### Gegeven tekst
= = = =

Het had wat voeten in de aarde, maar eindelijk is het zover: de sociale
partners praten over het aan het werk helpen van outsiders en het hervormen
van het ontslagrecht. De vraag is waarom sociale partners nog altijd zoveel
te zeggen hebben over het sociaal economische beleid.

De vakbonden vertegenwoordigen toch vooral de belangen van de oudere
witte mannen. Slechts een kwart van de werknemers is nog lid van een bond.

Werkgeversorganisaties zijn goed georganiseerde professionele lobbyclubs.
Sluit je je als ondernemer aan bij een aangesloten branchevereniging dan ben
je automatisch lid van de werkgeversvereniging. Met de representativiteit
lijkt het dus wel goed te zitten. Dat neemt niet weg dat de organisaties zo
ambtelijk zijn geworden dat ze ver van het bed van de gewone ondernemer
afstaan.

Je zou haast denken dat politici zich proberen te verschuilen achter
belangenverenigingen. Laat politici zelf beslissingen nemen. Daar zijn ze
voor aangesteld.

In plaats van zelf onmiddellijk bij aantreden krachtig op te treden,
heeft dit kabinet heeft het creëren van draagvlak door met Jan en alleman in
overleg te treden tot zijn handelsmissie verheven. Een akkoord met sociale
partners over het aan het werk helpen van 200 duizend mensen maakt hier deel
van uit. Het kabinet wil het functioneren van de arbeidsmarkt verbeteren
door te zoeken naar "een nieuw evenwicht tussen scholing,
inkomensverzekering en ontslagbescherming," zo staat te lezen in het
beleidsprogramma. Maak een mooie wet zou je zeggen en klaar is Kees. Maar
nee, alle sloten van de polder moeten worden doorgewaad.

= = = =

### Voltooi het volgende
- A) Geef uit de tekst over de sociale partners letterlijk het stuk weer dat begint bij "Het had wat" en eindigt bij "van een bond.".
- B) Schrijf de tekst over de sociale partners verder, te beginnen na de laatste zin.

### Verstrekte gegevens
= = = =

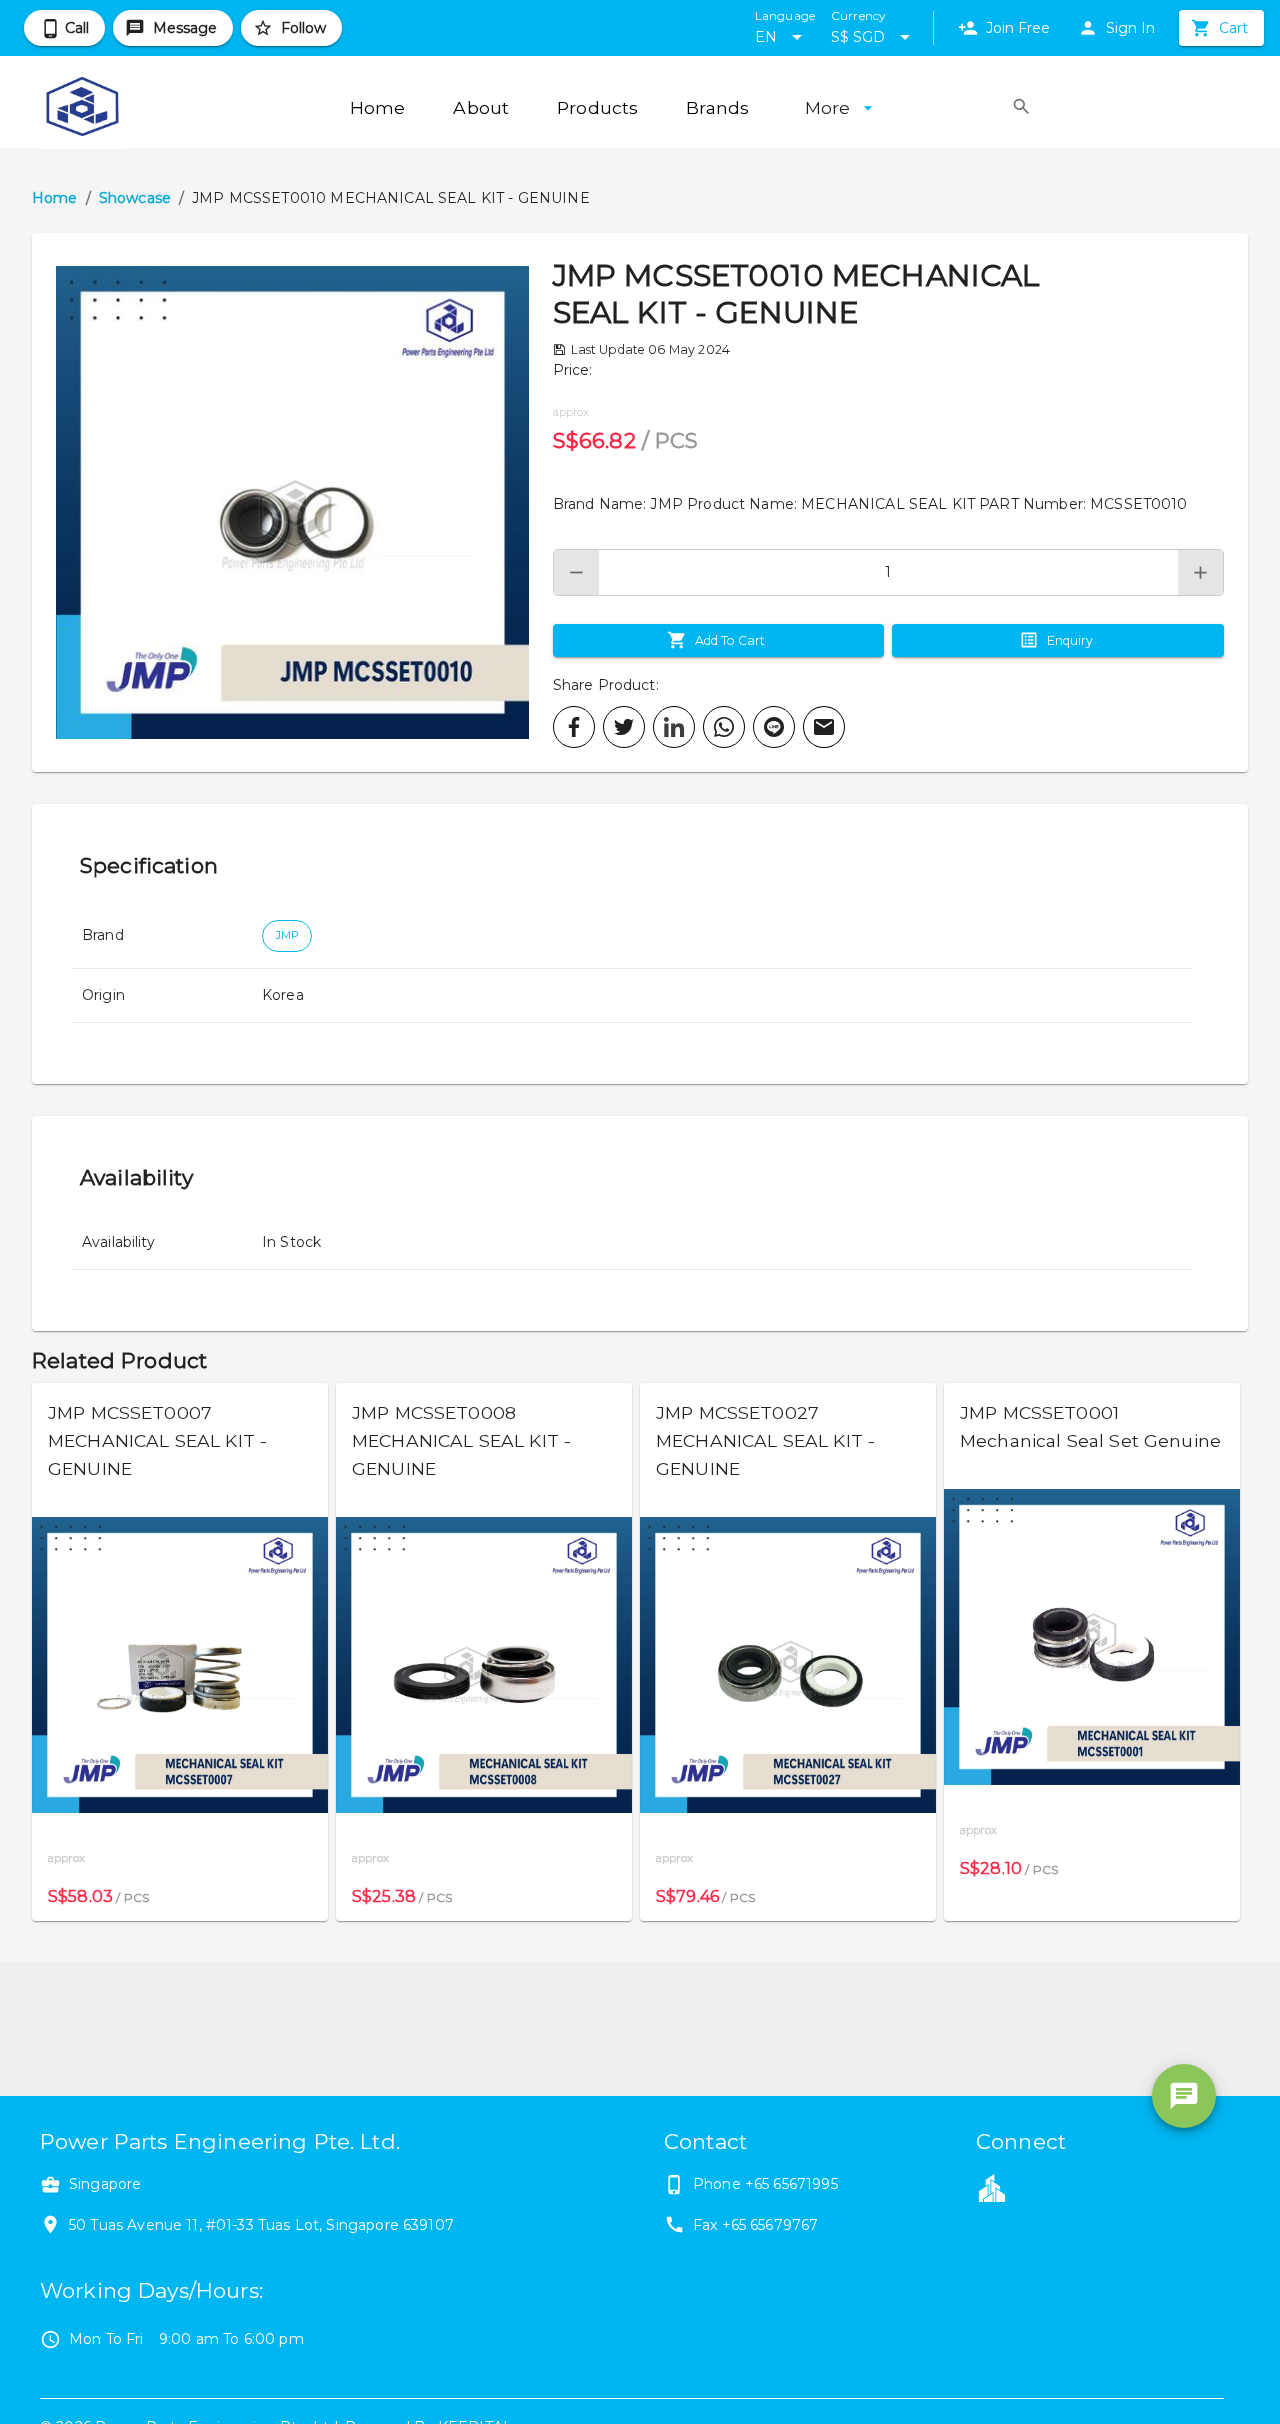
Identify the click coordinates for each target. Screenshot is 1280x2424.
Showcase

= = = =

### Antwoorden per opdracht
- A)
Het had wat voeten in de aarde, maar eindelijk is het zover: de sociale
partners praten over het aan het werk helpen van outsiders en het hervormen
van het ontslagrecht. De vraag is waarom sociale partners nog altijd zoveel
te zeggen hebben over het sociaal economische beleid.

De vakbonden vertegenwoordigen toch vooral de belangen van de oudere
witte mannen. Slechts een kwart van de werknemers is nog lid van een bond.

- B)
Dat duurt eeuwen. Het proces is zo stroperig dat het tijden duurt alle neuzen
één kant op te krijgen. Het is oude kritiek op het podermodel, maar daarom
niet minder actueel.

Het Nederlandse overlegmodel dateert van na de Tweede Wereldoorlog. Het
akkoord van Wassenaar uit 1982 geldt nog altijd als schoolvoorbeeld van het
succes van het overlegmodel waarin werkgevers en werknemers in alle
redelijkheid tot een oplossing komen. In ruil voor arbeidstijdverkorting
gingen werkgevers en werknemers akkoord met langdurige loonmatiging. De
economie zat na de oliecrises van 1973 en 1979 in een dal. De werkloosheid
werd steeds groter. Het akkoord kwam tot stand nadat de overheid gedreigd
had in te grijpen in de loonontwikkeling.

Nog altijd wordt dit onder druk gesloten akkoord geroemd. Polderen zou goed
zijn voor de arbeidsrust. Het zorgt voor draagvlak en voorkomt stakingen. De
vraag is of deze vlieger nog altijd opgaat.

In 2004 stonden het kabinet en de vakbeweging nog lijnrecht tegenover elkaar.
Partijen konden het niet eens worden over hervormingen van de WW, de WAO en
de Vut en het prepensioen. Het kabinet dreigde de sociale partners te
passeren en een eigen plan door te voeren. Er werd getornd aan bestaande
rechten. Het museumplein liep vol en het kabinet kwam de vakbeweging toch
nog een beetje tegemoet. Er werd alsnog een akkoord gesloten. De polder was
weer even gered.

De vraag is of mensen die vrezen bestaande rechten te verliezen altijd gelijk
hebben. Een kabinet is democratisch tot stand gekomen. In principe heeft een
kabinet de steun van de meerderheid. Dat is voldoende basis om zelf iets te
besluiten.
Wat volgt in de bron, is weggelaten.